We don’t talk about it enough — that murky, frustrating middle ground. The point where your initial burst of energy fades and you're left with unresolved layers, colour combinations that feel off, and a creeping voice in your head whispering: Maybe this whole idea was a mistake.
But here’s what I’ve learned (and need to keep re-learning):
The messy middle isn’t the end. It’s the proving ground.
It’s where your work starts to grow roots.
It’s where your own voice begins to push through the noise.
In the beginning, we’re often painting from inspiration or instinct. But in the middle, the painting starts talking back. It has its own ideas.
At first, we don't hear the message. We’re still clinging to our original idea, trying to force our vision through. But the painting (or series of paintings) is trying to become something else. Something more honest.
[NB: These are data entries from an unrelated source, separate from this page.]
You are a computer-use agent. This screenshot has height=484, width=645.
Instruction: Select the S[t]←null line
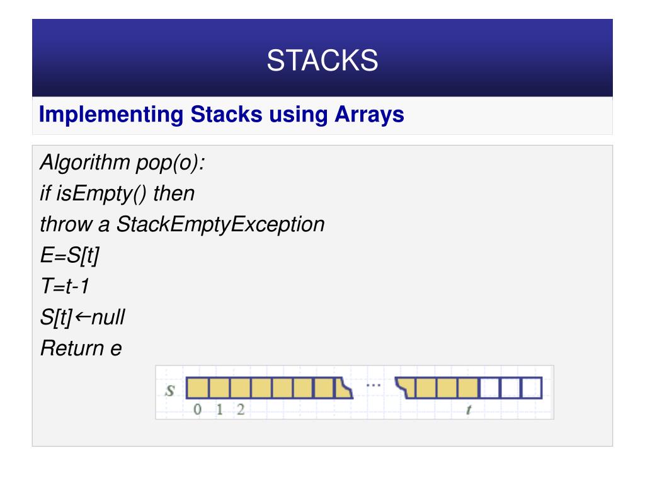click(x=83, y=317)
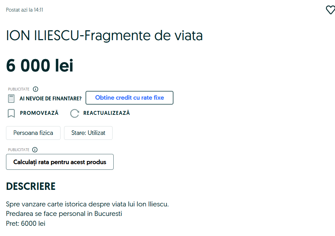Click the line "Predarea se face personal in Bucuresti"
335x236 pixels.
[x=64, y=213]
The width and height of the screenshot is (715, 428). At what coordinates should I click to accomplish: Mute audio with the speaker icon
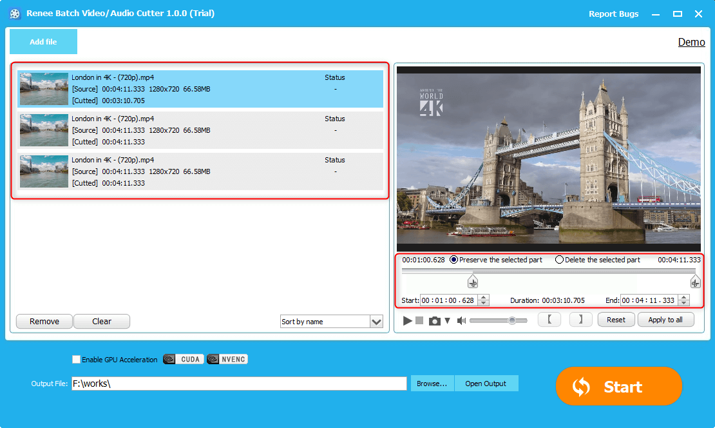pyautogui.click(x=461, y=320)
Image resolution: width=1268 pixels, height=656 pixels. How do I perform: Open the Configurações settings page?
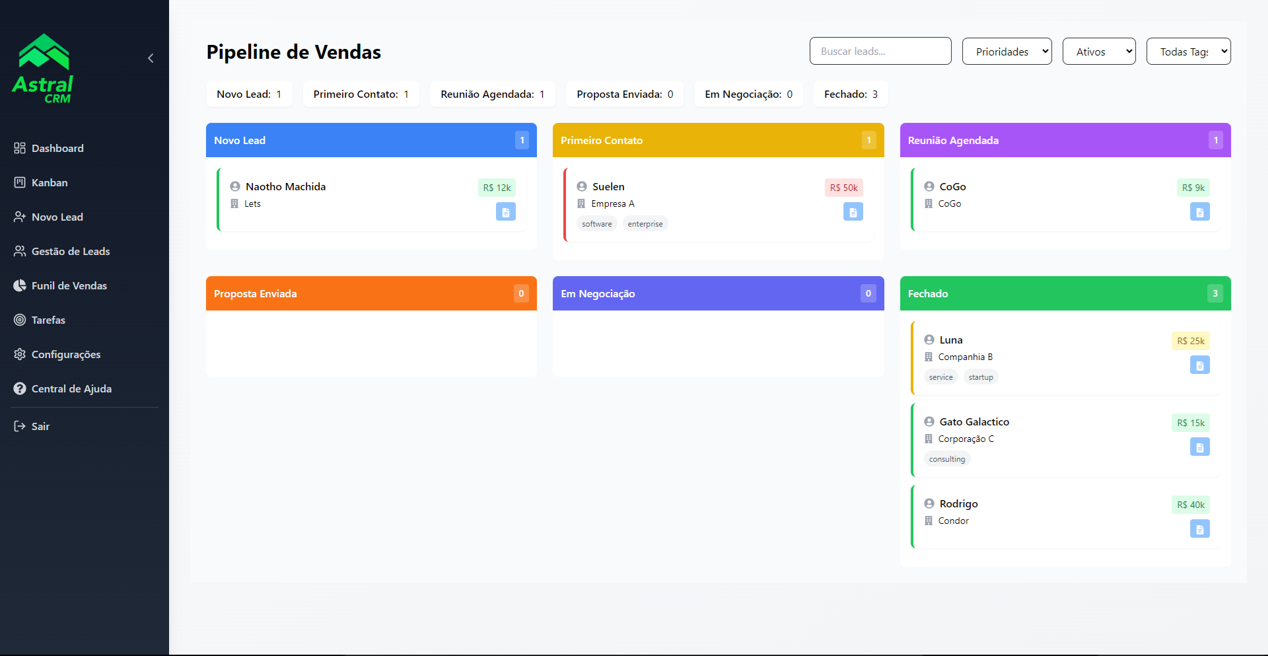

More surprising.
And that tension — between what you thought you were making and what the painting wants to become — is where things either come alive or fall apart.
This is the moment to pause. To listen, not just push. To notice what’s actually happening on the canvas — not what you hoped would happen.
Because when we find a way to engage in that dialogue, everything changes. The painting begins to lead, and we become its partner instead of its controller.
So what helps when I hit this stage?
I stop pushing forward and start stepping back — literally. I leave the studio, go for a walk, stare at the ceiling, have a bath ... anything but keep painting.
I take photos of the work in progress and look at them on my phone — somehow the distance helps me see what’s really going on.
I journal — about what I’m trying to say, what’s missing, what I’m afraid of.
And above all, I remind myself: This is part of it. You don’t get the good stuff without going through this.
If you’re in the messy middle right now, I see you. You haven’t lost your way. You’re just halfway through.
Ask yourself "am I fighting with what my paintings want to become? Have I truly engaged with what's happening on the canvas?"
If the answer is "no" (and it usually is), now ask "where is the struggle emerging from? What is the sticking point?" Another helpful question is "what DO I like about what i've made?" because the painting's voice often lies in the parts you like.
If you can keep listening and keep engaging — patiently, curiously, bravely — you’ll emerge with something that feels better, more honest, and more you, than anything you could’ve planned from the start.
The work really does know best and the magic really does live on the other side of the fog.